All persons, groups of persons and, in some cases, even animals have rights.
You can't even begin to understand "rights" until you understand the concept of conflicting rights. It is because rights often conflict that no rights are absolute. All rights diminish as soon as they begin to impact someone ELSE's rights.
Who among the following do not have rights in a child custody dispute: the CP, the NCP, the child, the state or third parties such as grandparents? The answer: ALL of these parties have rights, as stated in my second paragraph.
You may want to take anyone else's rights away, so that only YOUR rights remain. You may even wish it a LOT. But you can't take other person's rights away. Nor SHOULD you be able to do that. Parents have rights. Children have rights.

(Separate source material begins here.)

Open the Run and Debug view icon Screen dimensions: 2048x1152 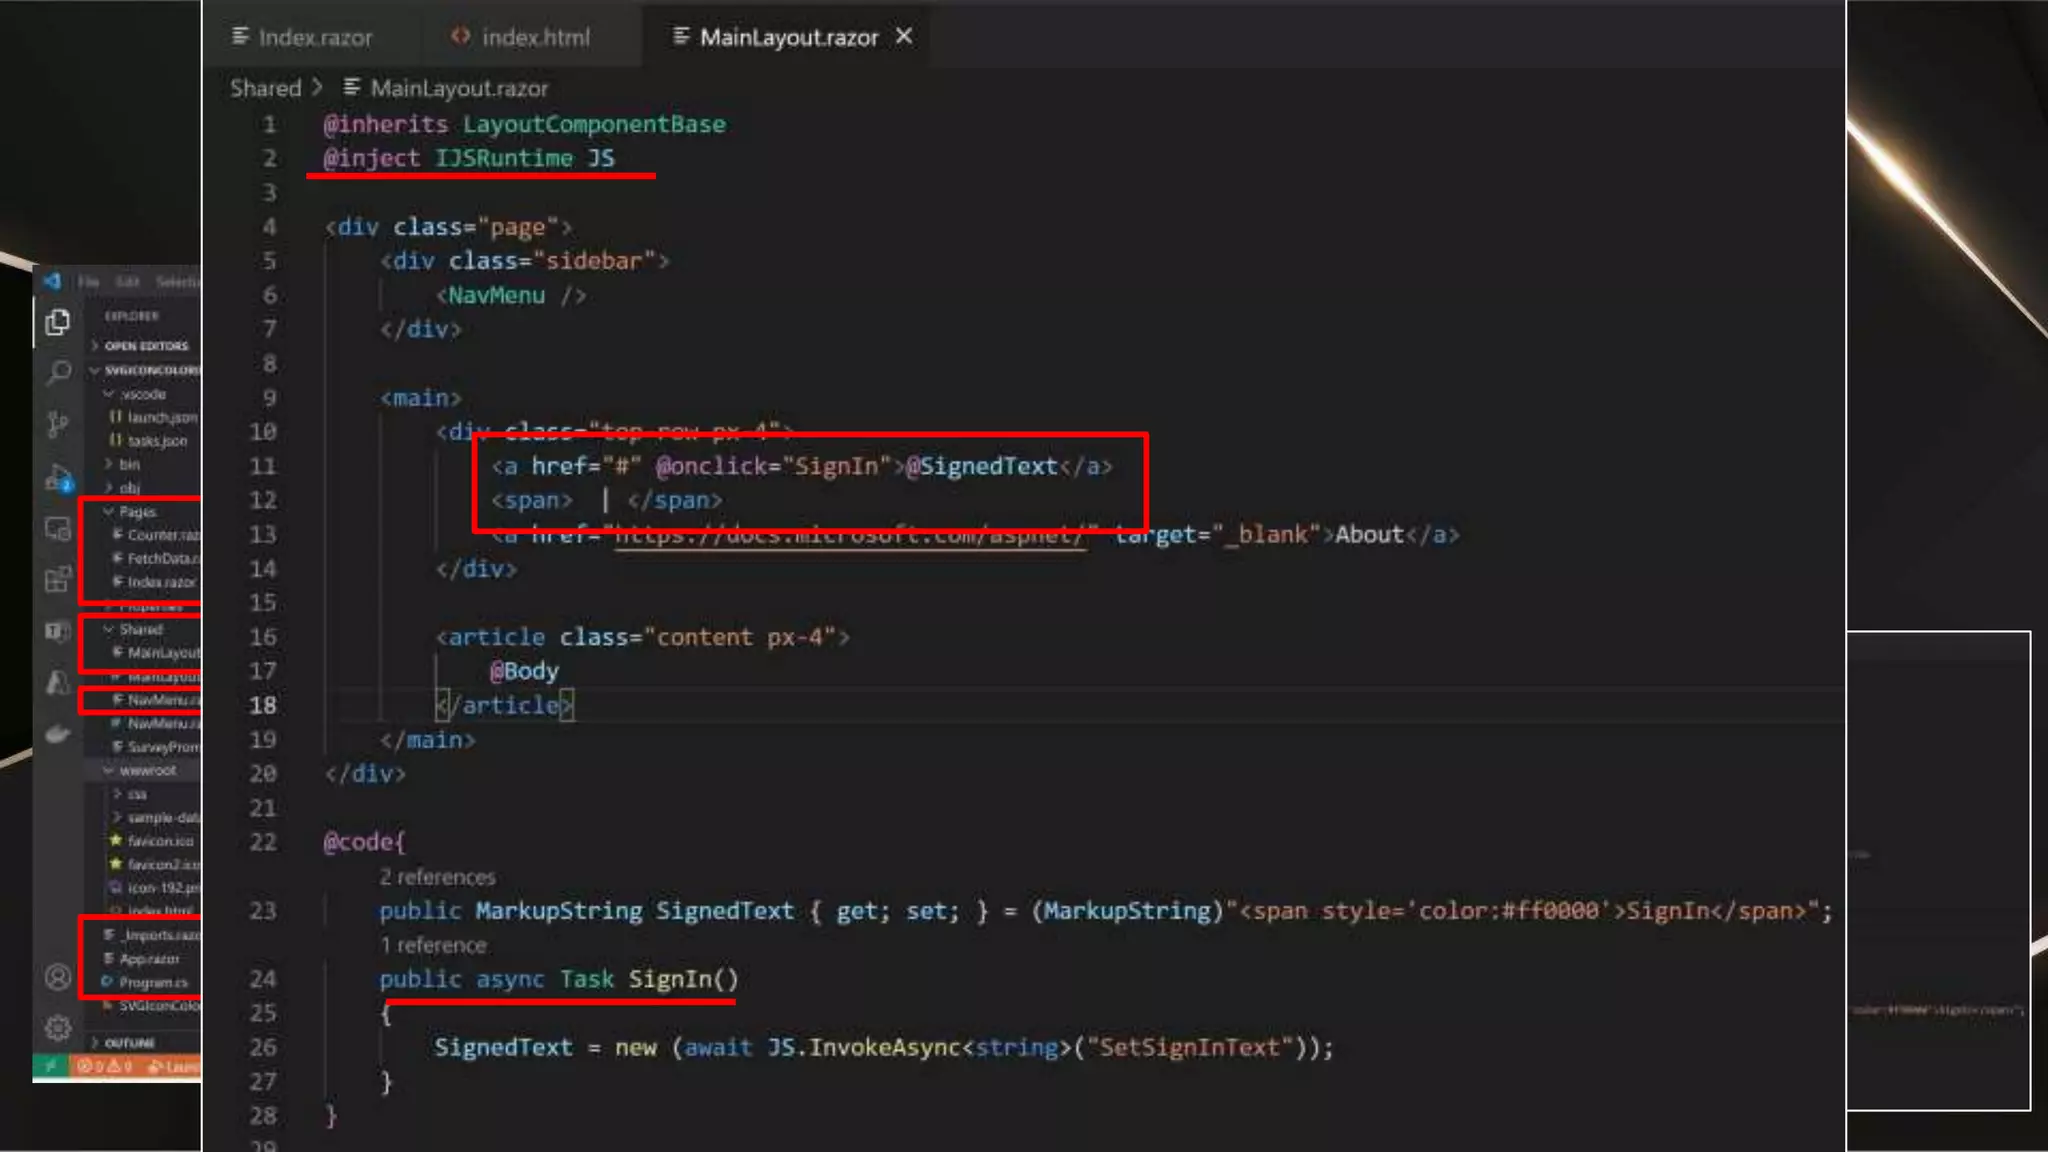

A parent's "right" to parent is supported only to the extent that it meets the right of a child to BE parented, otherwise it would be an unfair imposition on the rights of the child. So parents' rights derive directly from, and are contingent upon, the child's interests and rights.
Parental authority is normally NOT unfair to the child, however, because the child DOES benefit from their parents having authority. A parent's AUTHORITY supercedes a child's will, but not the weight of their interests.
The "fundamental right to parent your children" is not found in the Constitution, so your references to the Constitution miss the mark. Parents do have powerful rights, because their rights generally coincide with the best interests of the child and the courts have determined that familial ties matter to a child. However, parents' rights begin to falter as soon as they begin to become a detriment to a child. The standard is detriment, not physical harm.
Whether you like it or not, detriment IS the standard where one person's rights become impacted by another person's rights. Your right to play loud music at night ends at the point of detriment to your neighbor, not at the point of physical harm to your neighbor. The "harm" standard is your creation and has no legal precedent or basis - another "Loose" interpretation of the Constitution. In legal terms, the word "injury" is usually bloodless.
This brings us to your second statement about rights: "2. The fundamental right to a fair trial -- which none of us are getting under a Preponderance evidentiary standard. The implicated right requires a Clear & Convincing evidentiary standard. This means that there's not only a Procedural Due Process hole in the proceedings, the trial itself is fundamentally unfair and deprives you of your fundamental right to fundamental fairness."
You are fundamentally wrong. Fairness to ALL parties, not just the one YOU agree with, is the right of all Americans. In civil cases, this means you had better get used to the word "preponderance". In fact, since the subject matter is the placement of the child, the interests of the child require a HIGHER standard to bypass than the interests of the parent.
Jim, like it or not, this is FACT, and it is the indisputable law of the land. As soon as you start referencing the Constitution, you fall on your face because you are fighting against the Constitution, caselaw precedent, common sense, popular opinion and the laws of 50 states. You are left arguing what you think SHOULD be true, not what the law or the Constitution says.
As soon as you try taking away other people's rights, your arguments are fundamentally wrong.